I wasn’t sure if she meant like on a stretcher or permanently.
Jackie, a roving emergency room doctor, had come to town right after our troubles late last year with that serial killer after she inherited the local pharmacy from a relative she’d never met.
A relative who’d been stepping on and moving major cocaine weight for the Chicago mob, aka the Outfit, but, that’s for another day.
You think that might dissuade someone from staying, but we’d taken out the serial killer, with extreme prejudice, and between her daughter loving it here, our need for a doctor, and, not to be dismissed, the presence of Luke, she’d stayed.
We’d also scared the Outfit off from Rocky Start. It had been a busy few months.
Fortunately, her daughter was also out of town for some reason, which I could not presently recall.

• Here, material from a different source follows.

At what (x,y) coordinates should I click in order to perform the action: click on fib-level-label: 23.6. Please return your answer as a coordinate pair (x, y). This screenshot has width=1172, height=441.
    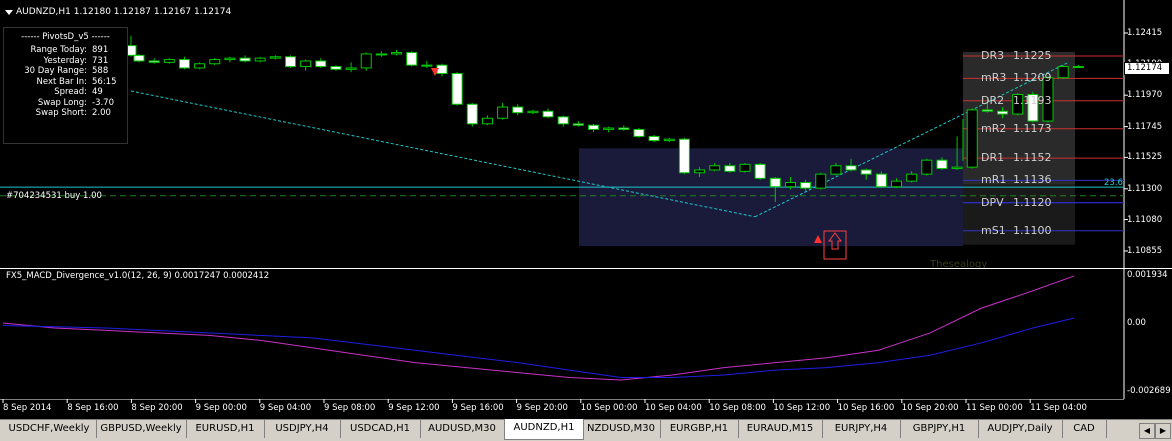
    Looking at the image, I should click on (1114, 183).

So I sat down and peeled my shirt off. She was right. Our makeshift bandage was in tatters and the wound was beyond just slapping some more bandaids on it.
“Stitches,” she announced.
“Go for it.” I know Rambo sewed himself up, but there’s dumb and then there’s stupid.
She jabbed me with a needle to numb the edges, really not necessary for a manly man but I reluctantly put up with it, not wanting to hurt Jackie’s feelings by rejecting it. She grabbed an armed suture. “It will leave a scar.”
“Excellent,” I said. “Will give me character.”
She rolled her eyes then jabbed the point in, perhaps a few moments before the painkiller was ready. She worked fast and efficiently and was done in a minute, expertly tying off the suture. Then she put a bandage over it.
“Good as new,” I said. “Your mother ever tell you growing up that if you roll your eyes too many times, they’ll get stuck?”
“Give it a break, Max.”
I pulled my shirt on and got back to it.
Once Jackie was satisfied we’d done enough and the stuff that could be water damaged was out of harm’s way, Rose and I moved on to Coral’s bakery.
Pike, an old retired covert operative who’d helped found Rocky Start along with the late great Oz who’d been Rose’s boss at Oddities, was helping her, but they were both in their seventies, so they were limited.
Marley’s younger brother Reggie was doing most of the heavy lifting.
Both Reggie and Marley had been adopted by Pike when they’d wandered into town after walking here from Central America after being orphaned by bad guys; just because we’d done bad things in our past didn’t mean we couldn’t do good things in our present.
I assumed Pike had had some sort of dealings with their parents while he was working covert ops.
There was only so much we could transplant upstairs.
Her heavy ovens, booths, and the beautiful glass display cases were going to have to ride it out.
I considered, then discarded the idea of sandbags.
I knew the power of moving water. I’d gone to Danish Combat Swim School when I was in Special Forces, and the sadistic Danish instructors had made us try to swim into the mouth of a river that was outflowing twice as fast as we could fin.
So even though we did our best, we went in the wrong direction until they finally had mercy on us and picked us up.
It had been humbling and instructive and extremely disorienting. Besides, we didn’t have sandbags.
“Velocity squared,” I said as Rose and I took a break on the rooftop of the bakery, next door to Oddities.
The rain had slackened but it didn’t matter.
What was coming down the river had already been dropped in the surrounding mountains and gravity ruled.
Already there was water flowing in the lower areas of the town, along River Road and in some dips on the main thoroughfare, State Street, which was also the border between North Carolina and Tennessee.
A thin blue line down the middle of the road marked the artificial boundary drawn up by men a long time ago.